As with Lewis, most of us have mixed memories of our early homes. Yet even if we do not remember our childhood days as consistently happy, there is still a strong foundation that we rest on, often without knowing it. I thought of that again recently as I was listening to Maeve Brennan’s beautiful story “Christmas Eve” which is one of several she wrote about the Bagot family of Ireland. I listened to the story via the New Yorker podcast as I was driving to school through the thick traffic that always gathers at the approach to the Hampton Roads Bridge Tunnel, and what might have been a stressful time was instead a pleasant journey, brightened by flawless storytelling.
The passage below was so lovely that I decided to share it with you, without further comment. I hope it will evoke a warm sense of connection for you, as it did for me.

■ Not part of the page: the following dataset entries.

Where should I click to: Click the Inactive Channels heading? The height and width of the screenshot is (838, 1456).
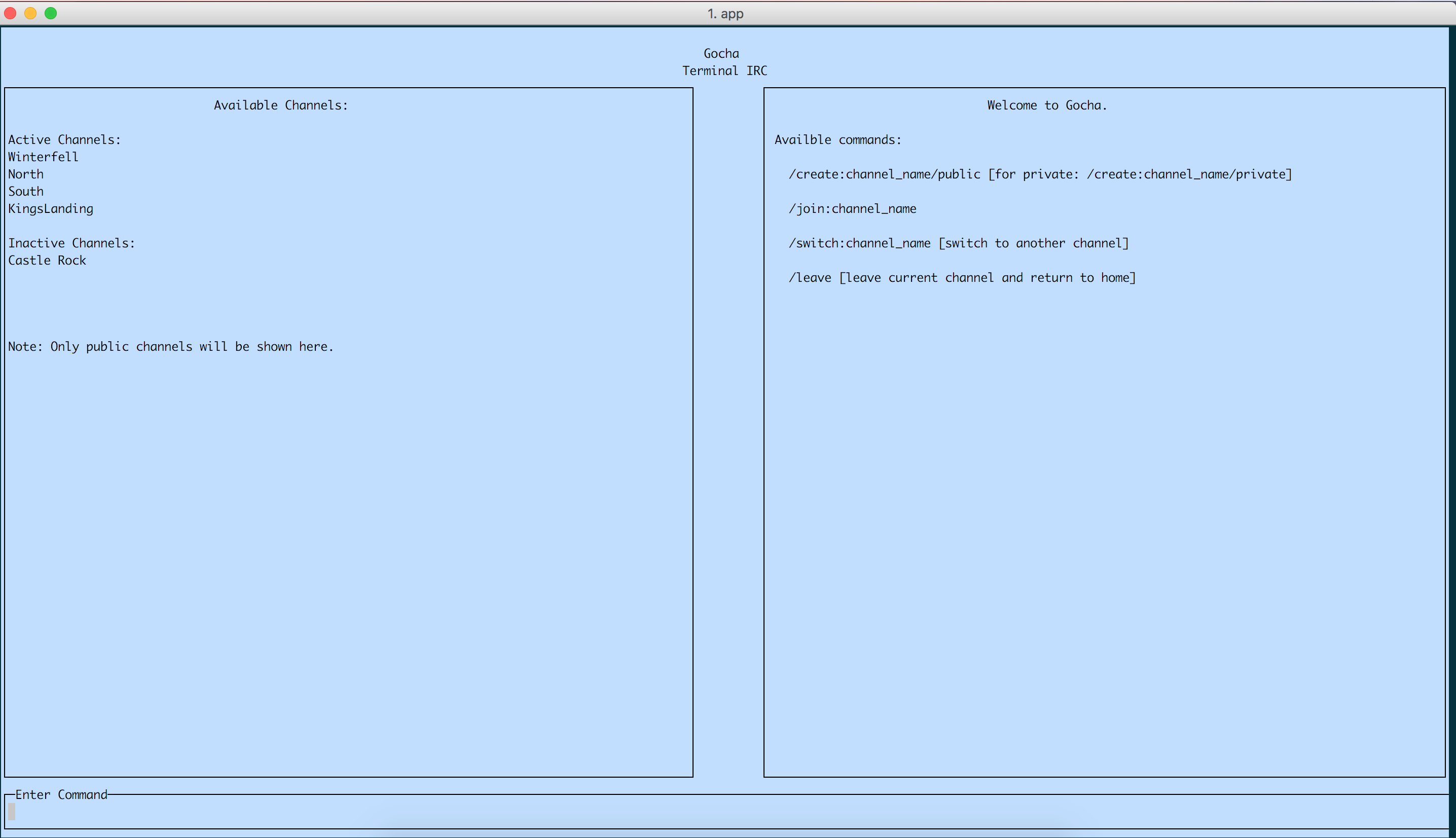71,243
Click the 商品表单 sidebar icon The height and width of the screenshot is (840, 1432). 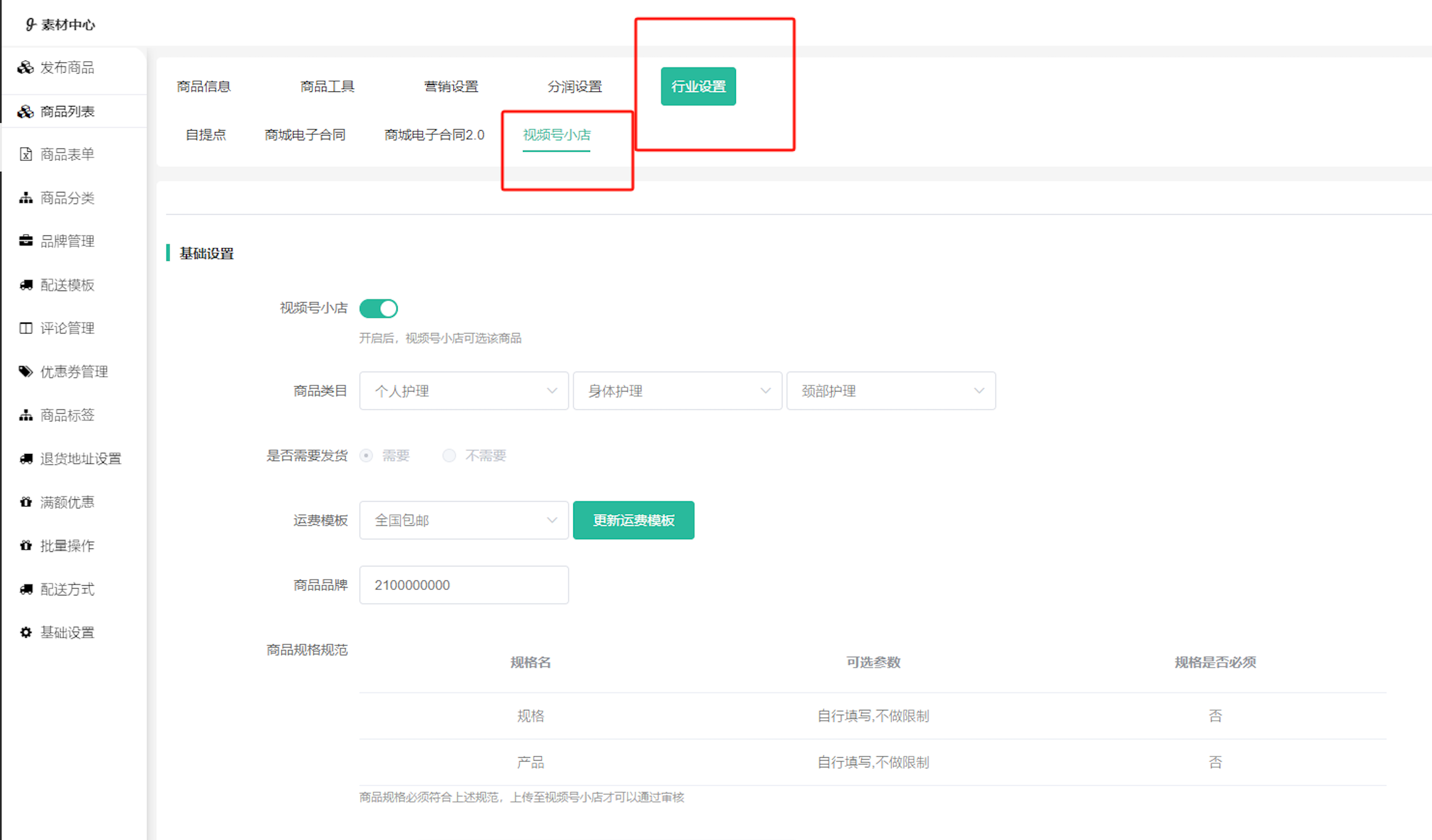pos(25,154)
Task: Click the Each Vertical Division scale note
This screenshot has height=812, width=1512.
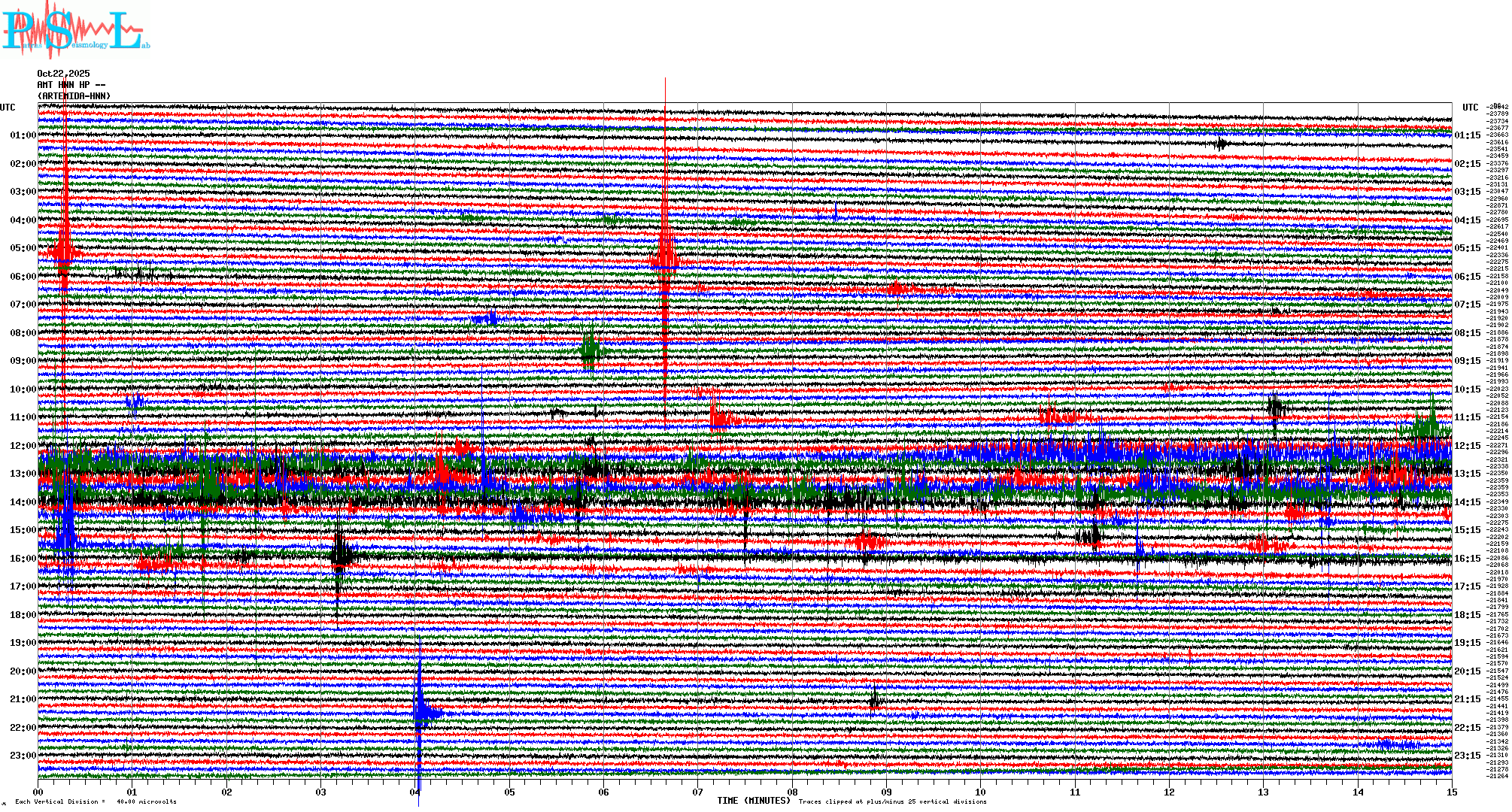Action: (96, 801)
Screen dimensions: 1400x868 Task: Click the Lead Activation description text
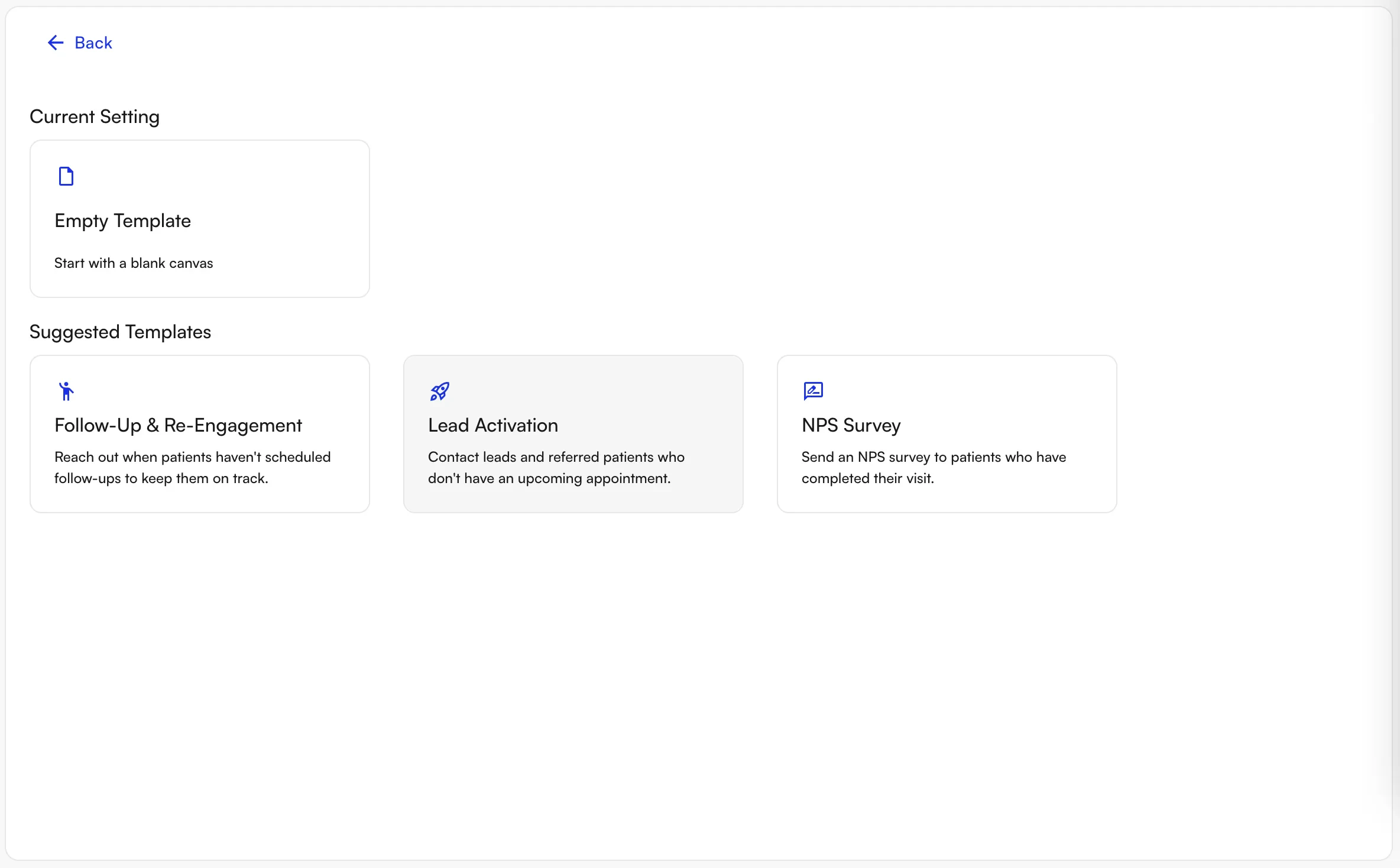pyautogui.click(x=556, y=468)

The hall was quite narrow, and was covered with linoleum, and it served its purpose very well, both as an entrance to the house and as a vantage point from which the house could be viewed and seen for what it was – a small, plain, family place that had a compartmented look now in winter because of all the doors being closed to keep whatever heat there was inside the rooms. In the hall there was a rack with hooks on it for coats, and there was an umbrella stand, and a chair nobody ever sat on. Nobody ever sat on the chair and nobody ever stood long in the hall. It was a passageway – not to fame and not to fortune but only to the common practices of family life, those practices, habits, and ordinary customs that are the only true realities most of us ever know, and that in some of us form a memory strong enough to give us something to hold onto to the end of our days. It is a matter of love, and whether the love finds daily, hourly expression in warm embraces, and in the instinctive kind of attentiveness animals give to their young, or whether it is largely unexpressed, as it was among the Bagots, does not really matter very much in the very long run. It is the solid existence of love that gives life and strength to memory, and if in some cases childhood memories lack the soft and tender colors given by demonstrativeness, the child grown old and in the dark knows only that what is under his hand is a rock that will never give way.